As with any rapid, large scale effort, executing a Big Data strategy can mean dealing with risk. First and foremost, handling large volumes of intelligence also means protecting sensitive information that would damage the enterprise if leaked:
- Private information such as credit card numbers, bank account numbers or personally identifiable information (PII) such as Social Security numbers.
- Strategic information like intellectual property, customer analytics or business plans.
- Performance information including sales figures, financial metrics and customer metrics used to make critical decisions.
More likely, your bank may lack the internal governance and infrastructure necessary to organize volumes of stored data in order to capitalize the vast opportunity presented by Big Data. In fact, few regional or community banks have in-house experts able to use data effectively, because these analysts can be costly and scarce.
But these risks are mainly attributable to growing pains that can be managed with a solid Big Data approach built on a few core strategies:
- Identify business requirements for data analytics based on strategic goals.
- Identify and train “Big Data Champions” in IT and various business units.

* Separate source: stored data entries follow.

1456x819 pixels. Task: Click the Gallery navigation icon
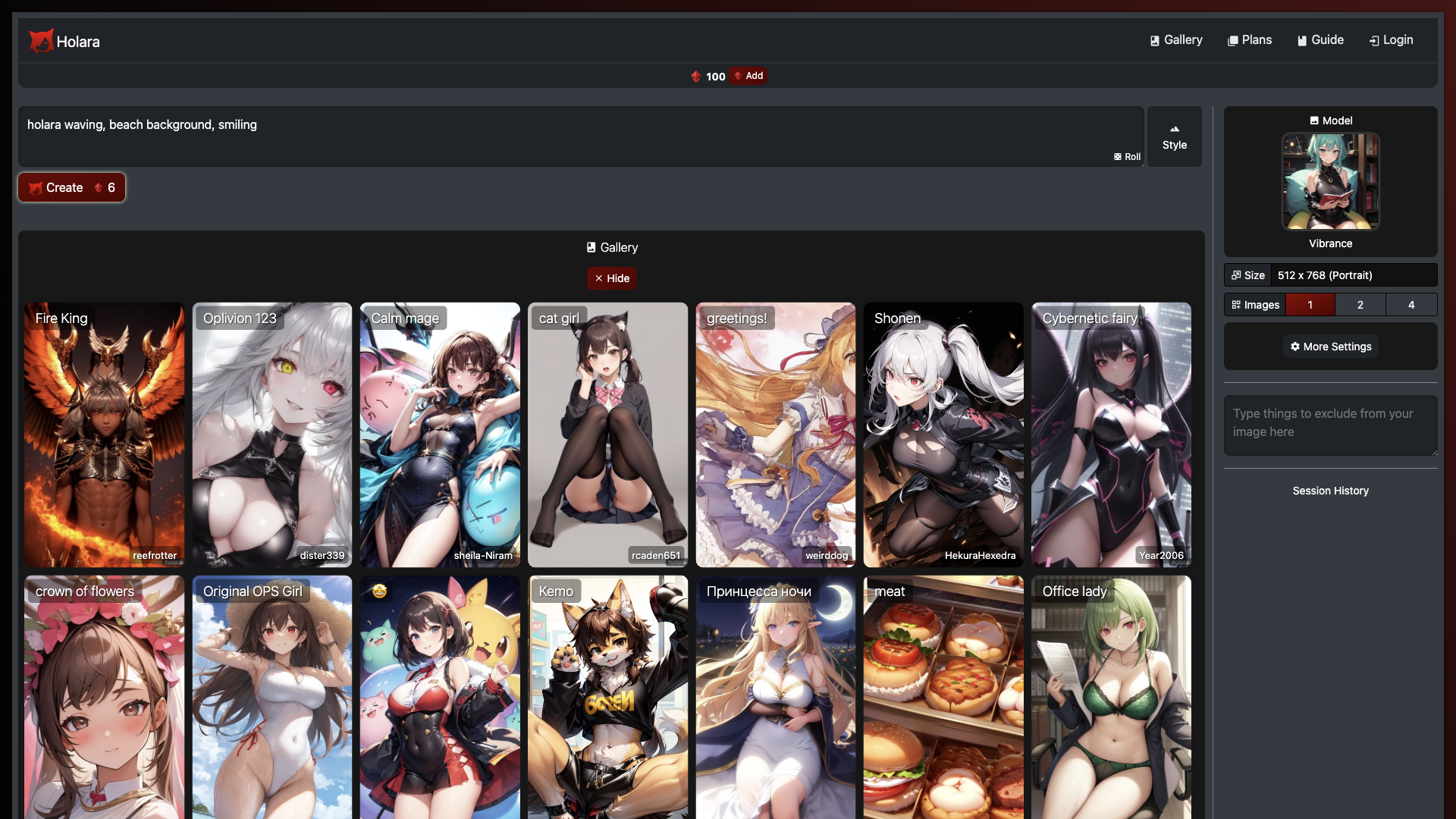tap(1155, 40)
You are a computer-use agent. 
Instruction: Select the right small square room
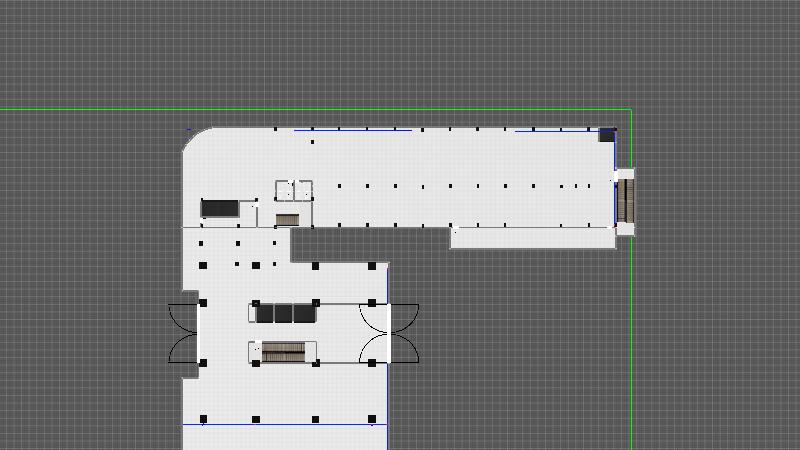coord(304,189)
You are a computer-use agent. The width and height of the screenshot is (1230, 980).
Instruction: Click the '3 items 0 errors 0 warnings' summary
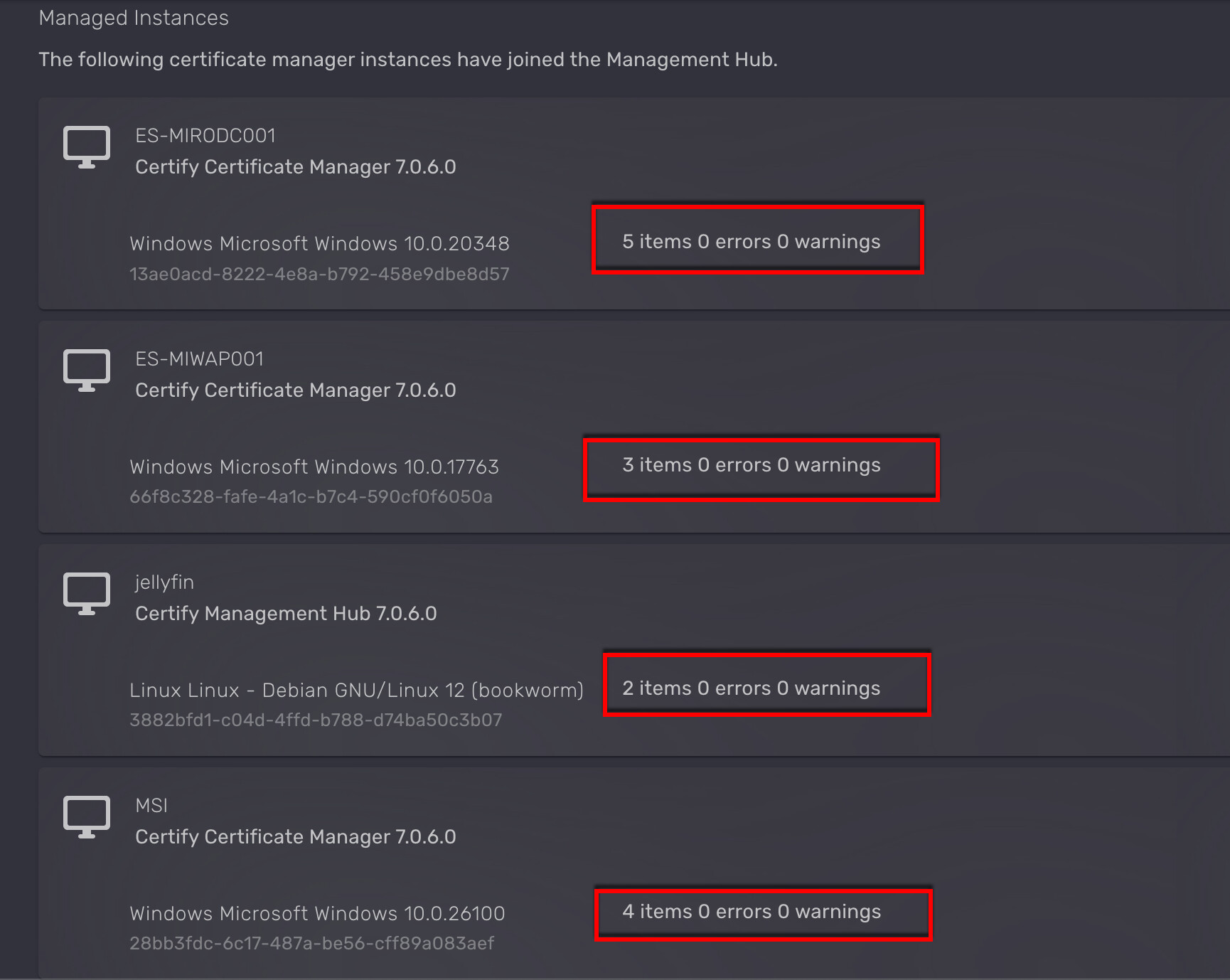(752, 465)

- Clearly outline your data sources and align those resources to meeting their stakeholder needs.
- Consistently assess the value of data against the associated costs of storage and retrieval, considering compliance, privacy and regulatory concerns.
- Maintain a scalable budget for infrastructure and database analysis tools.
- Create data sources and analytics, beginning with those that bring the highest value to the organization (increase customer retention, reduce customer acquisition risk, reduce fraud).
- Maintain a repeatable process for acquisition and usage of data.
It’s worth the effort. Managing change and navigating the growing amount of intelligence has an ever-greater potential to pave the way for growth and stability:
- Profitability assessment of current and future service offerings.
- Use of Customer Scorecards to build snapshots of sample or specific populations, helping you determine if a customer will be “desirable or undesirable.” Using statistical and mathematical algorithms to organize and analyze results, scorecards help predict short and long-term outcomes of various target customer profiles.
- Nurturing customer relations and loyalty programs to gain valuable insight into customer purchasing trends and improving communication with customers.
- Applying publicly obtained unstructured data (e.g., Facebook and Twitter) to improve process of choosing and targeting customers.
- Ability to identify and mitigate fraud quickly by monitoring customer usage and spending data.
- Ability to categorize and engage with customer information:
- Volunteered Data, created and openly shared by individuals (e.g., social network profiles).
- Observed Data, captured by recording the actions of individuals (e.g., purchasing pattern information).
- Inferred Data, which profiles individuals based on analysis of volunteered or observed information (e.g., credit scores).
Have you identified your challenges and optimal growth opportunities? What other benefits and risks do you see as your bank begins to rely on Big Data for an intelligence driven strategy?